Dataset records
- Opening Delimiter -
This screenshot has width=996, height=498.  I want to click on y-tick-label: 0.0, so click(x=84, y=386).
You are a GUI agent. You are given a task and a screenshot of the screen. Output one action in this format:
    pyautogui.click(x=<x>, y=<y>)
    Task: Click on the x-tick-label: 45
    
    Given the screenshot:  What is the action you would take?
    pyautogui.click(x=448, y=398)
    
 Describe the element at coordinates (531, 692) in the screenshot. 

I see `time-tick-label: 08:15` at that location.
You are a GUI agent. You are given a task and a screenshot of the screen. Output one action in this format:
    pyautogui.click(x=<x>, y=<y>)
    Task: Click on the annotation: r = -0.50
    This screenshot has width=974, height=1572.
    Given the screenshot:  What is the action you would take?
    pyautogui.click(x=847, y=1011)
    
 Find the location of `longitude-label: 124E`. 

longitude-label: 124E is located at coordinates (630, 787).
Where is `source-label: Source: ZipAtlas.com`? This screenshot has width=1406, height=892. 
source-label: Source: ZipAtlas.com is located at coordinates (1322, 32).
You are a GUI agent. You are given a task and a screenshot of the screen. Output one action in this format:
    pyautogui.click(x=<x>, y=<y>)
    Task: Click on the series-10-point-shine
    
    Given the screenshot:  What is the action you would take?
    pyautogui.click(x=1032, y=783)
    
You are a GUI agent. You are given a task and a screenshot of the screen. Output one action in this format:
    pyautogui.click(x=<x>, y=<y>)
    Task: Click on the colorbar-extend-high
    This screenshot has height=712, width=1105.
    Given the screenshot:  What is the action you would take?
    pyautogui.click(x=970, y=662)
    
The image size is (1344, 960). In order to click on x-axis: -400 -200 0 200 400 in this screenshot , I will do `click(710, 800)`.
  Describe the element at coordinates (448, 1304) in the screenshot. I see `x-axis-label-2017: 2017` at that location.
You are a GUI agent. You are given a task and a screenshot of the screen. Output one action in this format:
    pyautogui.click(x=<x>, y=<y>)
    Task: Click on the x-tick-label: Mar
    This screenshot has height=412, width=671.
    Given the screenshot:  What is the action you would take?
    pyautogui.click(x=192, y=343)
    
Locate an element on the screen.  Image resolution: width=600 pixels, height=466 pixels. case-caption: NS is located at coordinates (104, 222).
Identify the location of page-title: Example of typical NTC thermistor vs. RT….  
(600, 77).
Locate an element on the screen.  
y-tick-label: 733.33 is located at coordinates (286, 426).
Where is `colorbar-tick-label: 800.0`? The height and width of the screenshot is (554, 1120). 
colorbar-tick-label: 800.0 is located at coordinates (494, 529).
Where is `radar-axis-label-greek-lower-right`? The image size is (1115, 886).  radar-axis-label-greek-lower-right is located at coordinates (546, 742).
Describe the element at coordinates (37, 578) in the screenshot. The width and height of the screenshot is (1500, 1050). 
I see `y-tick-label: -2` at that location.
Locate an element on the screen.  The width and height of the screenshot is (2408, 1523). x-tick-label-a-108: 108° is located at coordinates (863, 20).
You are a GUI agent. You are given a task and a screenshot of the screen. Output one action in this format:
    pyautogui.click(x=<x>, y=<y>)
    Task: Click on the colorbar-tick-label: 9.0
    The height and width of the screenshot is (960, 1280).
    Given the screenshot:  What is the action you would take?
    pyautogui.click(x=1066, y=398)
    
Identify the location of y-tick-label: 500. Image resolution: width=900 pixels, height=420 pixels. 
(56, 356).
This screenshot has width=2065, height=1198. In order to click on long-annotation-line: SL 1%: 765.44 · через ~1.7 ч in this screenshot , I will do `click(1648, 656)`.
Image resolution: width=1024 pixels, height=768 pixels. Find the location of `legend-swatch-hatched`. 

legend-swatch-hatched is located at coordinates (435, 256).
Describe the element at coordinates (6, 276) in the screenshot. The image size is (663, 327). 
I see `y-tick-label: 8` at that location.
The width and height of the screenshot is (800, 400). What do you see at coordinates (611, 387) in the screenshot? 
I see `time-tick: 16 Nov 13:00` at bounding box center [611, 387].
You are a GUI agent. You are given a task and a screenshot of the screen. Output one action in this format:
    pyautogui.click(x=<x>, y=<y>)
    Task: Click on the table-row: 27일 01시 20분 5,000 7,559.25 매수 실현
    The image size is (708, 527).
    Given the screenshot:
- Closing Delimiter -
EXERCISE: Gather every line of the records that contains the word "order", treating uppercase and lowercase letters as different.

WRITTEN SOLUTION:
The image size is (1344, 960). In order to click on x-axis: -400 -200 0 200 400 in this screenshot , I will do `click(710, 800)`.
This screenshot has width=2065, height=1198. In order to click on long-annotation-line: SL 1%: 765.44 · через ~1.7 ч in this screenshot , I will do `click(1648, 656)`.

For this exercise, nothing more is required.